*** Opening SOURCE EXTRACT ***

I made plates of agar culture medium topped with a thin layer of agar containing chromosomal DNA (1 µg/ml or 10 µg/ml). I layered ~ 10^8 cells (log phase or competent) on top of the DNA-agar, let them sit for 10 min, and then washed the surface by flowing buffer over it (2 x 25 ml). Then I overlaid the agar with 1 ml of medium ± DNase I. Finally I washed the agar surface one last time with 25 ml of buffer and plated both this final wash and the top agar itself.
If the competent cells were able to bind to the DNA I had mixed into the top agar, I expected to see many more competent cells than log-phase cells in the top agar when DNase I wasn't used. And when DNase I was used, I expected Wash 3 to contain most of the cells that would otherwise be with the top agar. But neither of these effects were seen.
I don't know if the differences between the log-phase cells and the competent cells (leftmost bars vs all the other bars) are significant. It could just be because the log cells were my first attempt.
But there are clearly no significant differences caused by treatment with DNase I, nor by use of the two different DNA concentrations.
Controls I failed to do:
- Top agar with no DNA. This would control for non-specific sticking.
- Transformation of the cells by the NovR allele in the DNA. If this gives no transformants, maybe none of the DNA was exposed above the agar surface. If it gives lots of transformants, maybe the exposed DNA was all released from the agar into the medium.

*** Closing SOURCE EXTRACT ***
*** Opening SUPPLIED RECORDS ***

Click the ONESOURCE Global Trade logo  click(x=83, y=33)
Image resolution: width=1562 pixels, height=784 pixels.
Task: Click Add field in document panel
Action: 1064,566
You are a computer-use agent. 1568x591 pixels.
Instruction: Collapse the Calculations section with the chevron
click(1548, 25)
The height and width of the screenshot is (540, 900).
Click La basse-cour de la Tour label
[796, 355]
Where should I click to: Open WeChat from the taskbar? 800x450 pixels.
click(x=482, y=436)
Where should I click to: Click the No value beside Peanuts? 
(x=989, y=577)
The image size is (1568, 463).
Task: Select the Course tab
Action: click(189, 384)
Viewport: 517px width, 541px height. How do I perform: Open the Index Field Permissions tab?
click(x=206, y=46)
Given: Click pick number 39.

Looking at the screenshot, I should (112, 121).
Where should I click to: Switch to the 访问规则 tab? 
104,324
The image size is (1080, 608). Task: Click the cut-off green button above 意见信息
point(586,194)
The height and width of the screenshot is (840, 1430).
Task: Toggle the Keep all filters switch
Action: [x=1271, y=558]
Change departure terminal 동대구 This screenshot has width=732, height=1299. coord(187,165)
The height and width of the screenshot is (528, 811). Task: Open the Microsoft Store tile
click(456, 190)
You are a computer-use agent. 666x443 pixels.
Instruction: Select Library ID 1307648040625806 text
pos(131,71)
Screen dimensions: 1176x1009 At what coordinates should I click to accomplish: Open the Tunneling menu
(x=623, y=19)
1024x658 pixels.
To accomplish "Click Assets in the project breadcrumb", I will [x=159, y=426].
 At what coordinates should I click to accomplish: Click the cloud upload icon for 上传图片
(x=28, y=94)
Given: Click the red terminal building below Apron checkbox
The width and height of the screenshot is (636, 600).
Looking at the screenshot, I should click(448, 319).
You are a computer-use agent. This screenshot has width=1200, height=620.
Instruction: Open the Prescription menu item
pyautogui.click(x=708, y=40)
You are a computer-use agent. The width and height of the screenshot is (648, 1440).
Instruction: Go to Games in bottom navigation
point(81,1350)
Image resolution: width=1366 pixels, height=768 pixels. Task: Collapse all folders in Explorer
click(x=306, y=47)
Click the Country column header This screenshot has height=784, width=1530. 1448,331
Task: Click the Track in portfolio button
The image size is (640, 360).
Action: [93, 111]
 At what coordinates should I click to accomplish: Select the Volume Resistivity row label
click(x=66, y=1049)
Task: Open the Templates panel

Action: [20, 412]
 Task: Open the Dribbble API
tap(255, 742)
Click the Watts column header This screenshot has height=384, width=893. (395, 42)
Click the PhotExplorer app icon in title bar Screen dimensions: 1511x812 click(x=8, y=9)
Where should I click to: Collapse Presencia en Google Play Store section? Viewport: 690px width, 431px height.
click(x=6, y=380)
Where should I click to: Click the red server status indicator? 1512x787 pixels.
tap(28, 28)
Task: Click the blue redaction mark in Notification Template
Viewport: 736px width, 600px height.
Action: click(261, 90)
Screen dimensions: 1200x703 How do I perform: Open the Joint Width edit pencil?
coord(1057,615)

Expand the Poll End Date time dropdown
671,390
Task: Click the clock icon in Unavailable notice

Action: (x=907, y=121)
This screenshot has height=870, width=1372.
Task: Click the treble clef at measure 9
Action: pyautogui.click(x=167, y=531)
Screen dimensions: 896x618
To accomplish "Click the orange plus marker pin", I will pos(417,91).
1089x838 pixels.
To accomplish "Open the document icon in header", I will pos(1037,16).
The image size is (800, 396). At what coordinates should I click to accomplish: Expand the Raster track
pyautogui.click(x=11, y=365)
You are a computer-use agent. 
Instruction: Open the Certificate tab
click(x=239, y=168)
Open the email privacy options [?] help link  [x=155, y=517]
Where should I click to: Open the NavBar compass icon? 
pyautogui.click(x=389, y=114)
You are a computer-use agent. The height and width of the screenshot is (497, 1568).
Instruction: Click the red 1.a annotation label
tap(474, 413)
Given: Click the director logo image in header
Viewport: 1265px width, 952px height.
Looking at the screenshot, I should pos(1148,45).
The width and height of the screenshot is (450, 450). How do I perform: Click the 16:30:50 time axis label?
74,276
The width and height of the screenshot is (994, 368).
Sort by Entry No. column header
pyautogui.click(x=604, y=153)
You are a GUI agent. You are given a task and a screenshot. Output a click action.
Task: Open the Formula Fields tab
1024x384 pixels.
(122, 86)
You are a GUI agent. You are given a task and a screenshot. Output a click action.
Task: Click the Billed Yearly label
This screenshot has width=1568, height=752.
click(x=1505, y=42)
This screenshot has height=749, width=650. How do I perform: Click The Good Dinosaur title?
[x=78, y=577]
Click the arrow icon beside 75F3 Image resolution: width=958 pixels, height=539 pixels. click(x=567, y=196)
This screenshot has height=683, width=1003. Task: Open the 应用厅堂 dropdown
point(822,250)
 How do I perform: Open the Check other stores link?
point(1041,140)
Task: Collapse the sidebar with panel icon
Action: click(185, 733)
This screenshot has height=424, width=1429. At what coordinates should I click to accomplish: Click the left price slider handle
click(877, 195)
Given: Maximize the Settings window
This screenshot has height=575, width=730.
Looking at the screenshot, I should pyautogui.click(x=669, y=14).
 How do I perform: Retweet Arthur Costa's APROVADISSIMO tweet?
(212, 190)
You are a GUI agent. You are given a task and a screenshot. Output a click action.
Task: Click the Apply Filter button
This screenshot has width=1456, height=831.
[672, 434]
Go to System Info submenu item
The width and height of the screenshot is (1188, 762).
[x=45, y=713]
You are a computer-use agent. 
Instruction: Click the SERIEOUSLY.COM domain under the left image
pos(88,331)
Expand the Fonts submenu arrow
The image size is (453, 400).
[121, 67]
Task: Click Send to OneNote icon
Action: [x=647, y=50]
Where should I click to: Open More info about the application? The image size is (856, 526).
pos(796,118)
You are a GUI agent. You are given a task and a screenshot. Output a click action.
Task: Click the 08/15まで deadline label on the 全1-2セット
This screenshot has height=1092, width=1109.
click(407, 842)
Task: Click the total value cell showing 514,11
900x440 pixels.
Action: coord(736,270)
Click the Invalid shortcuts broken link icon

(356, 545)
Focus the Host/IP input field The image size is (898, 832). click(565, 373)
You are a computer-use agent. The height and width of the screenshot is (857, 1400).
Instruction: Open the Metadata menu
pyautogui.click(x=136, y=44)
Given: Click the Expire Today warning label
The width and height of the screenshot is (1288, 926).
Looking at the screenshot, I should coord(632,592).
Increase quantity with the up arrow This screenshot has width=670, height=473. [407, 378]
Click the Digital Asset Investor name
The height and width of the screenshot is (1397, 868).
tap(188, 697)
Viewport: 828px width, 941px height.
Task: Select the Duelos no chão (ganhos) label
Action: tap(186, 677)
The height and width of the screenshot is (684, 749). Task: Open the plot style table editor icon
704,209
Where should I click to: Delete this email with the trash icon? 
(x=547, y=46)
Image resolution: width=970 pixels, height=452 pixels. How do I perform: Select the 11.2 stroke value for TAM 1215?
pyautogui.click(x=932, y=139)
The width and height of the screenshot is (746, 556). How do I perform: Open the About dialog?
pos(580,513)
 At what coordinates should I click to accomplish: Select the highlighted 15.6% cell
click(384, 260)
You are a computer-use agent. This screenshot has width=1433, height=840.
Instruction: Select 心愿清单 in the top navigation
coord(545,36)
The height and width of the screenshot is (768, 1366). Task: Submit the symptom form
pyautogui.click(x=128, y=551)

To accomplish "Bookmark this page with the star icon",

*** Closing SUPPLIED RECORDS ***

INSTRUCTIONS TO FOLLOW
Write out the passage of the DNA-agar binding text from "I don't know" up to and including "into the medium.", switching "transformants" to "transformed colonies".

SOLVED EXERCISE
I don't know if the differences between the log-phase cells and the competent cells (leftmost bars vs all the other bars) are significant. It could just be because the log cells were my first attempt.
But there are clearly no significant differences caused by treatment with DNase I, nor by use of the two different DNA concentrations.
Controls I failed to do:
- Top agar with no DNA. This would control for non-specific sticking.
- Transformation of the cells by the NovR allele in the DNA. If this gives no transformed colonies, maybe none of the DNA was exposed above the agar surface. If it gives lots of transformed colonies, maybe the exposed DNA was all released from the agar into the medium.